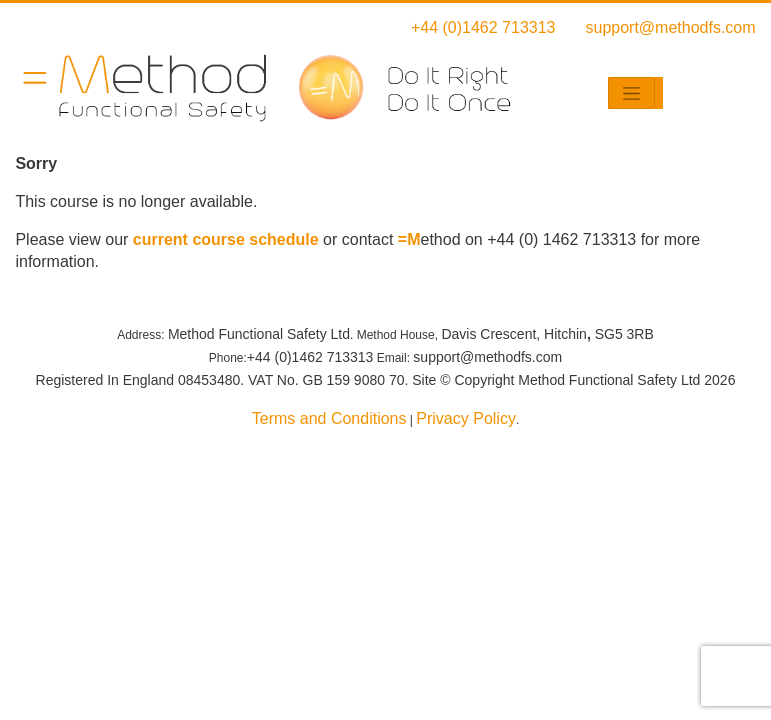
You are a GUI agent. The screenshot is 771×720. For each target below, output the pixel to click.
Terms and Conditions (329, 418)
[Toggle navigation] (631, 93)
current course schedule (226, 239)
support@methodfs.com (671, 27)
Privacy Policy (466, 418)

+-------+

* Goal
Put every line of the entries above into a JSON list of strings, one string per line, skipping blank lines and leaving out the picture.

* Response to the exercise
[
  "You are a GUI agent. The screenshot is 771×720. For each target below, output the pixel to click.",
  "Terms and Conditions (329, 418)",
  "[Toggle navigation] (631, 93)",
  "current course schedule (226, 239)",
  "support@methodfs.com (671, 27)",
  "Privacy Policy (466, 418)"
]